Катя зашла молча, глянула на Гектора. Тьма… тьма в глазах его.
– Ты убил Кабанова? – спросил Вилли Ригель. – Скажи правду. Я пойму.
– Нет. Я его не убивал. Я не убивал Кабанова! Я не встречался с ним тогда, я даже не знал, что он раздобыл все эти бумаги. Надо же… продали меня… наши из отдела продали. – Гектор покачал головой. – Я понимаю, что против обвинений только одно мое слово, что я его не убивал. Если вы мне не верите… Доказать я могу только одним способом… Вилли, дай свой табельный. Один патрон. Я все разом здесь закончу сам, докажу вам. Вы уйдите только.
– Рехнулся!
– Мы верим, Гек!
Вилли Ригель и Катя воскликнули в один голос. Несмотря на драматизм момента, получилось это почти смешно – в горячности и пыле.
– Так, ладно. Ты его не убивал. – Вилли Ригель кивнул. – С этим ясно. Но как быть с аудиозаписью?
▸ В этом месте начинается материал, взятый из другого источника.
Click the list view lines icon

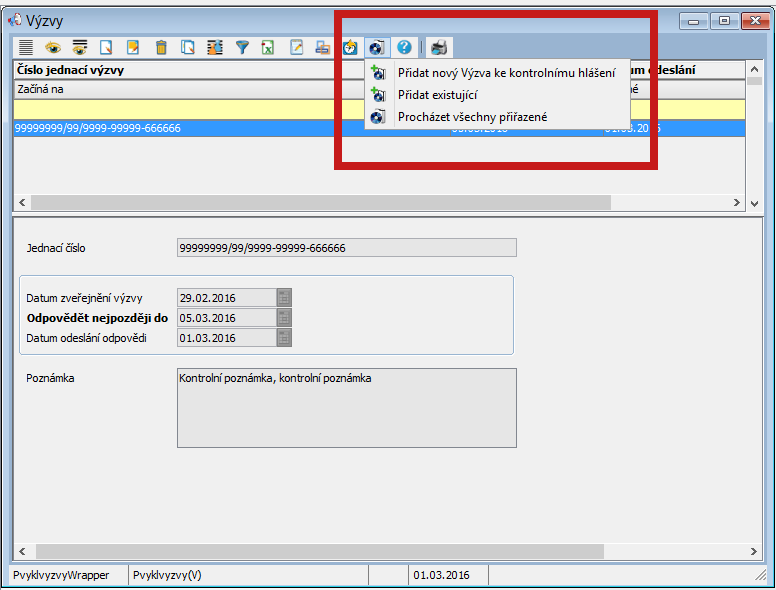[25, 47]
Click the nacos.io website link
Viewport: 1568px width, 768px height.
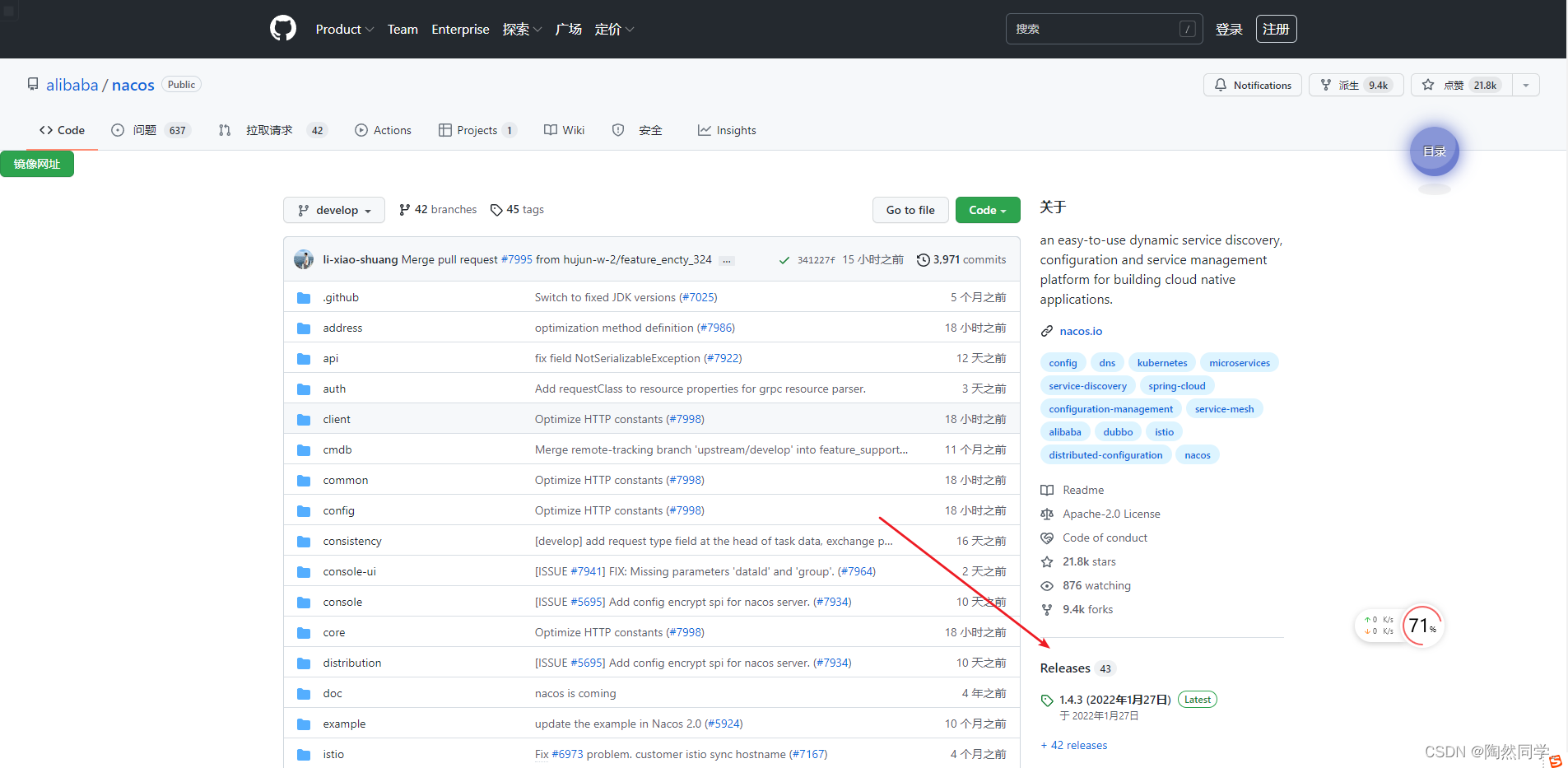pos(1081,331)
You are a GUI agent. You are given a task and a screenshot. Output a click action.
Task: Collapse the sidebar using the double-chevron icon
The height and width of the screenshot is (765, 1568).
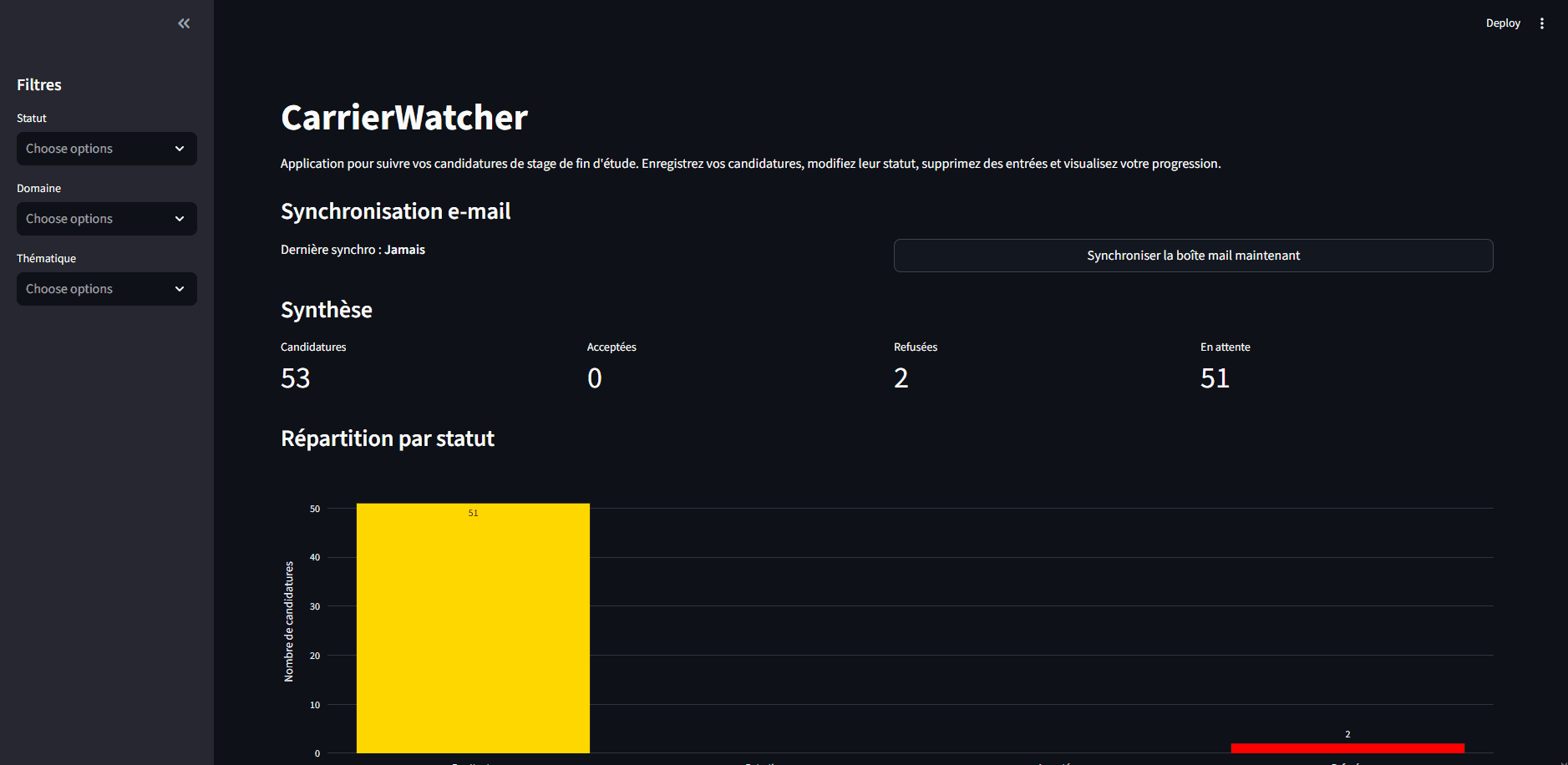183,23
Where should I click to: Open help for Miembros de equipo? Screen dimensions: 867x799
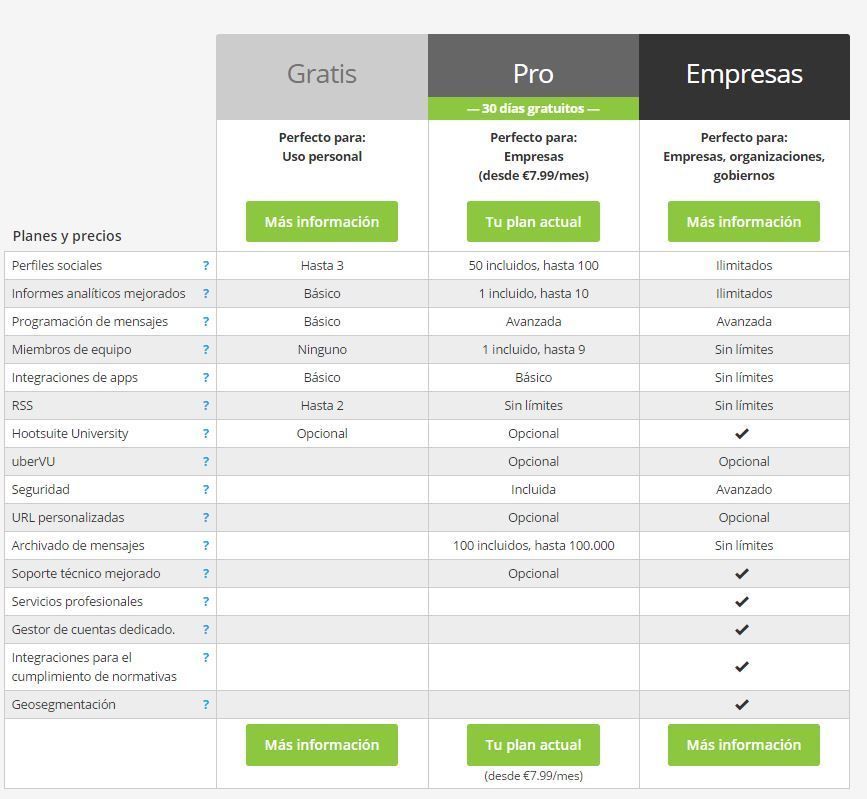click(206, 349)
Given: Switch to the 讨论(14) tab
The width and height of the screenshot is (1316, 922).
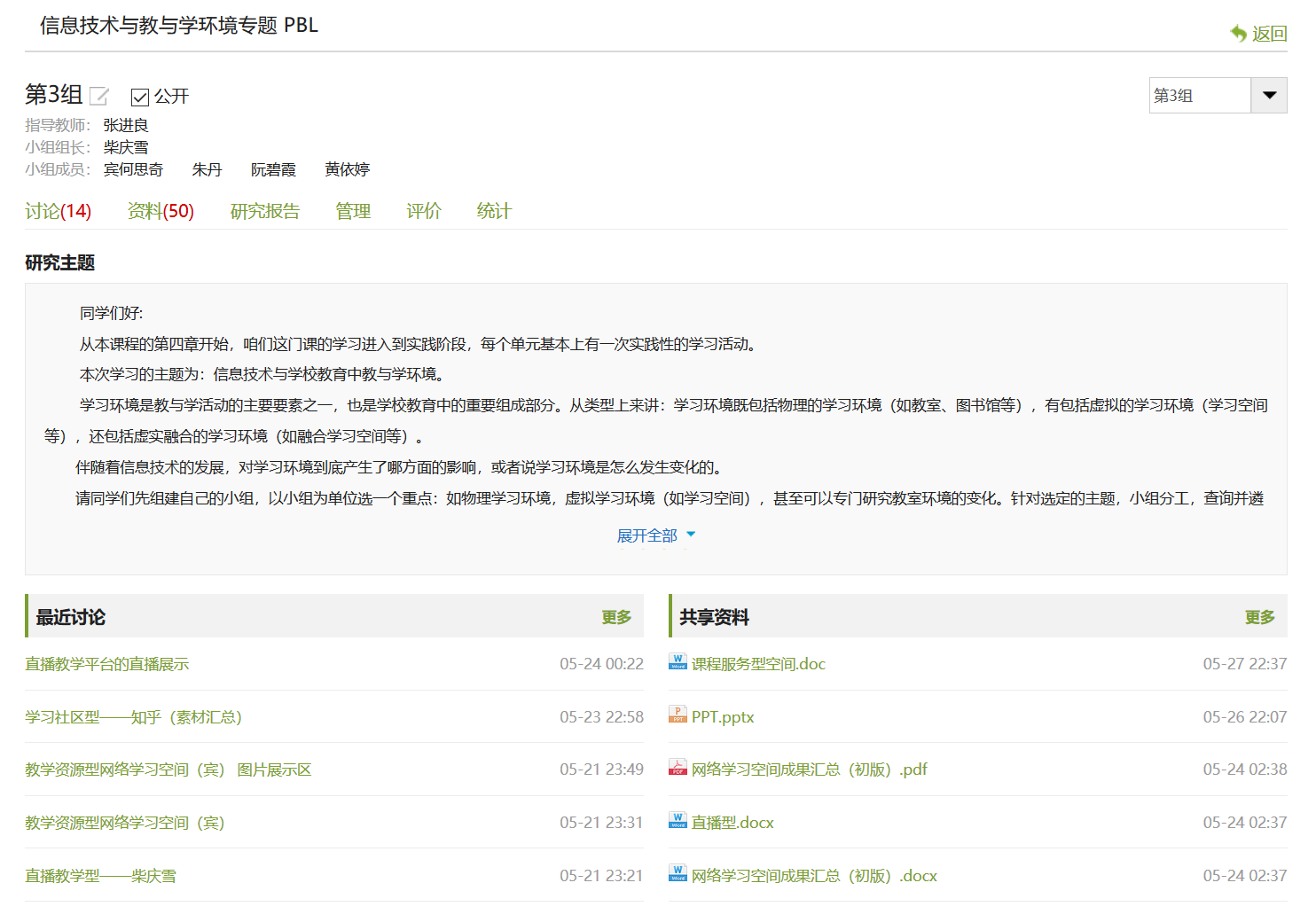Looking at the screenshot, I should coord(58,211).
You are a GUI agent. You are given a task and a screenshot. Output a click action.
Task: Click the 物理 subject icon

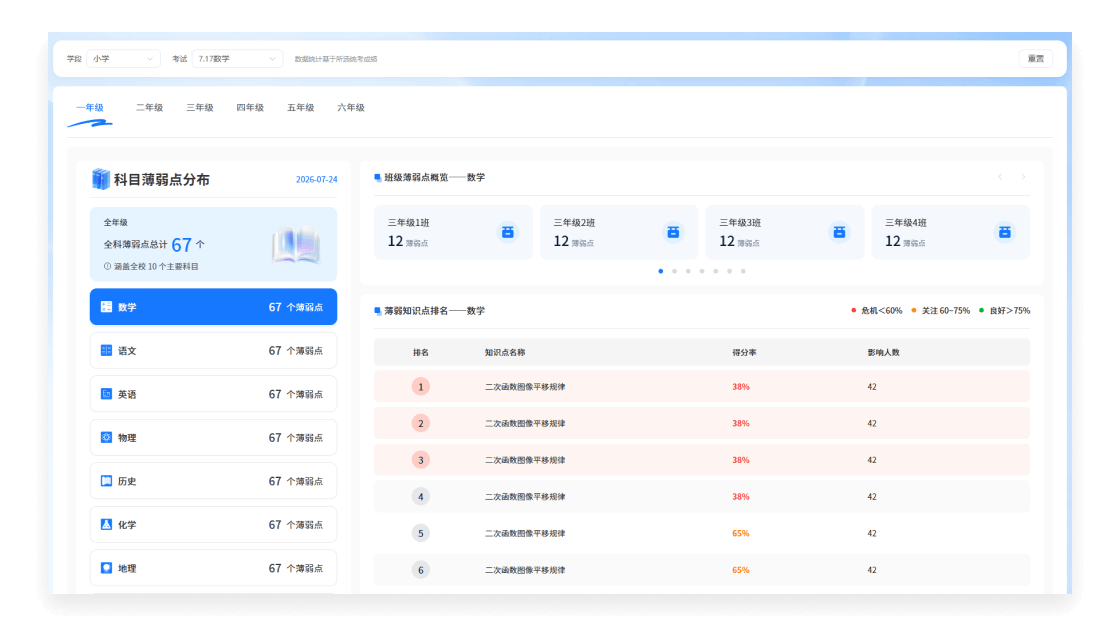(106, 438)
– Там все правда. Послушайте сами.
– Ты его шантажируешь? Требуешь долю от доходов мусорозавода?
– Да. – Гектор кивнул.
– На черта тебе все это сдалось? Или снова корпоративное вложение? Дело фирмы?
– Дело фирмы, Вилли. Фирмы, которая меня же и продала с потрохами. – Гектор покачал головой. – А зачем я это делал? Надо же чем-то заняться в жизни? Здесь прокурорша права. Когда нет ничего… никаких перспектив, планов, ни семьи, ни друзей, ни женщины любимой. – Он глянул на тихую Катю. – Ни детей, ни будущего? Когда нет вообще ничего, остается бабло. Как азарт… как спорт, что ли… Я ж не бизмесмен, не предприниматель, я обычный вышибала денег, Вилли.
– И с этим ясно, – подытожил Вилли Ригель. – Теперь о главном. Прокуроша вознамерилась тебя уничтожить.